No ale każdy wyjątek potwierdza regułę. Pewnie mogło się zdarzyć i coś takiego, jak przytoczona na początku postawa. Ostatni dzwonek, tornister w kąt, książki na strych albo w lepszym wypadku do tornistrów młodszego rodzeństwa. Jest to jednak typowa negatywna ilustracja tego, co piętnują tematy związane z hasłem Roku Wychowania i Edukacji. Już na łamach Kalendarza Ewangelickiego wypowiadali się autorzy na temat tego, iż edukacja to proces trwający przez całe życie. Tylko że trzeba chcieć. Wszystko zależy od motywacji i nastawienia. Od tego czy zmuszani jesteśmy do zdobywania wiedzy i uczenia się, a z wszelkich sił staramy się temu stawiać opór – czy też pragniemy całymi sobą dowiedzieć się czegoś więcej, więcej poznać, więcej doczytać, dostudiować… Potem nawet persekucje w stylu zakazu przyjęcia kogoś na studia nie były w stanie zatrzymać pragnienia zdobycia wiedzy dalszej, szerszej, głębszej. Wskutek tego nieraz u techników pracujących gdzieś w hucie poziom wiedzy historycznej lub teologicznej zyskanej w wyniku samodzielnego studium przewyższał poziom niejednego doktora z danej dziedziny, nie mówiąc o magistrze. Miałem przyjemność być wikariuszem takiego człowieka – księdza radcy Jana Drozda (więcej na temat jego postaci w artykule pt. „30-lecie ordynacji”). Z jakąż radością i zapałem prowadził on rozmowy lub korespondencję z profesorami i doktorami, dorównując im poziomem wiedzy, a w niektórych tematach ich wiedzę przewyższając…

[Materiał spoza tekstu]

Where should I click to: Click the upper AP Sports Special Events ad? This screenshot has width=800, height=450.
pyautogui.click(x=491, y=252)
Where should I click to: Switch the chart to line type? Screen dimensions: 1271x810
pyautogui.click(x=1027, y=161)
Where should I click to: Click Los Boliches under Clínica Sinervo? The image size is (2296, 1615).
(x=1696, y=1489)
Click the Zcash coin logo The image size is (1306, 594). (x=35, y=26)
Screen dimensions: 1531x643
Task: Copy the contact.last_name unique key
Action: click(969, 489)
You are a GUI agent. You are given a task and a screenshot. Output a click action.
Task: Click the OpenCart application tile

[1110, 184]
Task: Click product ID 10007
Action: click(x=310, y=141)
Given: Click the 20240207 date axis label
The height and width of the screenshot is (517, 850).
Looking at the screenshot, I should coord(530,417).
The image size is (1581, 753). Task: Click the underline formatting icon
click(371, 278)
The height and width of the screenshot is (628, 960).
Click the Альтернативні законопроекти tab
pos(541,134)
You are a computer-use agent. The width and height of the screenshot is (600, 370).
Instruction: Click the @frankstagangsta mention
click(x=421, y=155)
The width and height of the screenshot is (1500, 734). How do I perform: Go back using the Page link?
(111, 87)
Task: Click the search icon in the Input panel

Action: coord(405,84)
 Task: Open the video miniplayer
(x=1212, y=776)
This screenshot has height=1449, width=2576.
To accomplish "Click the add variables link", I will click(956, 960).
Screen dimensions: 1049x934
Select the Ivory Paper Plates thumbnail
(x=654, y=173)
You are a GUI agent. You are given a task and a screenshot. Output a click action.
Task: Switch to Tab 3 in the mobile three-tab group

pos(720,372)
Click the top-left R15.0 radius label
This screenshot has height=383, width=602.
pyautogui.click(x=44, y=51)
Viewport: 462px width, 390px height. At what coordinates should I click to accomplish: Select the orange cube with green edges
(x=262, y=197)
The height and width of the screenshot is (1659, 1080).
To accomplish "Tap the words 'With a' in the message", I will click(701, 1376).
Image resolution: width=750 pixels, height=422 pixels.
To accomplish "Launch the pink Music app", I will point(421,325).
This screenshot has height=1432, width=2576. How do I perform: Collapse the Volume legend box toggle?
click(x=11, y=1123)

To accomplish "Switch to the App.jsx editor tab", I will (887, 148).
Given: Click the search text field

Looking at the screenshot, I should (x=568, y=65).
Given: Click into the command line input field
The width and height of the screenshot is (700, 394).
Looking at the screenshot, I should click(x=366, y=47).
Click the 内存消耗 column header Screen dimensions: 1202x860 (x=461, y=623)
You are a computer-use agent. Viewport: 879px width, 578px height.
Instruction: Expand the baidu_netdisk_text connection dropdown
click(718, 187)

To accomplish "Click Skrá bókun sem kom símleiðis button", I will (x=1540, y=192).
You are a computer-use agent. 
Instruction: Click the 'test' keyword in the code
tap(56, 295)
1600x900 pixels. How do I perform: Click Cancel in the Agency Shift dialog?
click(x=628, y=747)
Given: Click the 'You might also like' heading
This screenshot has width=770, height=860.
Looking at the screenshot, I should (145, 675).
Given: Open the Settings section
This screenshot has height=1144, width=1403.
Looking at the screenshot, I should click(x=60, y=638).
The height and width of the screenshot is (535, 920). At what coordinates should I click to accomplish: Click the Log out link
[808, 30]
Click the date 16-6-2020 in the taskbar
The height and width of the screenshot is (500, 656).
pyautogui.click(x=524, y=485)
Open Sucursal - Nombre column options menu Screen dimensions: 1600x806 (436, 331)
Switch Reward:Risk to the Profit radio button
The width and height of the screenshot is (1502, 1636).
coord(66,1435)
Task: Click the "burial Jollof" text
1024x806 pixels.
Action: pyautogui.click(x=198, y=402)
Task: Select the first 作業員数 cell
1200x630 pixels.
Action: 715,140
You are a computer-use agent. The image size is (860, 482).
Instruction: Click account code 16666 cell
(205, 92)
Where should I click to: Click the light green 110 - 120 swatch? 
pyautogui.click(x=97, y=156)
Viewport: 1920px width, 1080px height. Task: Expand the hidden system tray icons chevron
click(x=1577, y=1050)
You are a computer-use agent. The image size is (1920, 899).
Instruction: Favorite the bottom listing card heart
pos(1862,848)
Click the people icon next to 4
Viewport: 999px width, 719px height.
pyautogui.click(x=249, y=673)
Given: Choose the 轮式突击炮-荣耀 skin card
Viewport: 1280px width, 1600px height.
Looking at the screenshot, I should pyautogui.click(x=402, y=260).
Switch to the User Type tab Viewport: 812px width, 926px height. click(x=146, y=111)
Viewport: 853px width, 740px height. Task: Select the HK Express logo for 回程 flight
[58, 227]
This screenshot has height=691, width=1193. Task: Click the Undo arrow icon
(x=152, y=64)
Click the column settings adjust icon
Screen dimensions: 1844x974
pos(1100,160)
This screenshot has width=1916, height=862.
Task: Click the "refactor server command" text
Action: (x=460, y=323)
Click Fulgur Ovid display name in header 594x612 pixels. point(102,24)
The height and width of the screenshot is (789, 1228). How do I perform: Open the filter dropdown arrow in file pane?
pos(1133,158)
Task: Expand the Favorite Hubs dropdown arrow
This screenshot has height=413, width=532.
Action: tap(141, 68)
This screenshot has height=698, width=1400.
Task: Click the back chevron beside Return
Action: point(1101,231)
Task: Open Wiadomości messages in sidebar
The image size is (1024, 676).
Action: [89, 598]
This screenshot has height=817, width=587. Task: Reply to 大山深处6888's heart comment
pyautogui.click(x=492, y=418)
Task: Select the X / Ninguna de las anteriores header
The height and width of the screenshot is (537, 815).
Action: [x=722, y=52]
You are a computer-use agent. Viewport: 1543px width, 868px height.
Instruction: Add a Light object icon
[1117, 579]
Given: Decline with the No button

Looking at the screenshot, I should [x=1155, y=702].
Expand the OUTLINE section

Trzeba mi się wstydzić – i tego poczucia wstydu chcę wszystkim Czytelnikom życzyć: z takiego mianowicie powodu, iż „przywaleni” nadmiarem pojedynczych czynności, których część zawsze gdzieś tam pozostaje w formie długu niespełnionego i niewykonanych obowiązków, niedokończonych spraw, nie znajdujemy już nieraz czasu, by z błyskiem w oku zasiąść gdzieś w czytelni lub choćby w zaciszu własnej biblioteki i pochłaniać to, co wartościowe z zapałem tej małej dziewczynki odkrywającej piękno myśli i słowa przy krówkach gdzieś na podgórskich pastwiskach. Że nam nie brak spotkań z przyjaciółmi i długich rzeczowych rozmów na ważne tematy, o tym co ktoś gdzieś ostatnio przeczytał czy odkrył, co napisał ten lub tamtem znany autor, a jakie poglądy prezentuje ten czy ów znany naukowiec. A przecież dzisiaj tyle cennych tytułów jest wydawanych, tyle skarbów jest dostępnych, nic tylko chłonąć i sycić intelekt! Potem karlejemy w swoich poglądach i postawach. Rozmieniamy się na drobne, bo nam brak kręgosłupa… Potem „pożeramy” siebie nawzajem (i sami siebie) w pędzie do zdystansowania oraz zdyskredytowania kogokolwiek, którego uważamy za zagrożenie dla własnych pozycji lub poglądów. A stosując coraz bardziej powszechną „mowę nienawiści” niszczymy relacje z bliźnimi, zamiast być dla nich inspiracją do tego, co dobre… Nasi przodkowie wcale nie mieli mniej obowiązków (może „popełniali” mniej czynności), a jednak ze wszystkim zdążali. Bo umieli wybrać, co ważne. Bo się orientowali, byli oczytani i mieli swoje w głowach.

Niniejszym numerem wkraczamy także na łamach naszej gazetki w zakres tematyki Roku Wychowania i Edukacji. I zaraz na wstępie przypominamy, że uczenie się to proces na każdy wiek. Że warto. Że tak jesteśmy stworzeni, bo nosimy w sobie coś z obrazu Boga. Nie grzeszmy zatem naszą ignorancją, lenistwem czy niedbalstwem. Pan Bóg poprzez swoje Słowo ma każdej i każdemu z nas wiele do powiedzenia na każdy nowy dzień. I daje nam jakże wiele możliwości rozwijania talentów, jakich nam udzielił, wiary którą chce w nas budować oraz wiedzy, która może inspirować do dobrego dzieła. Nie zaniedbajmy tych okazji!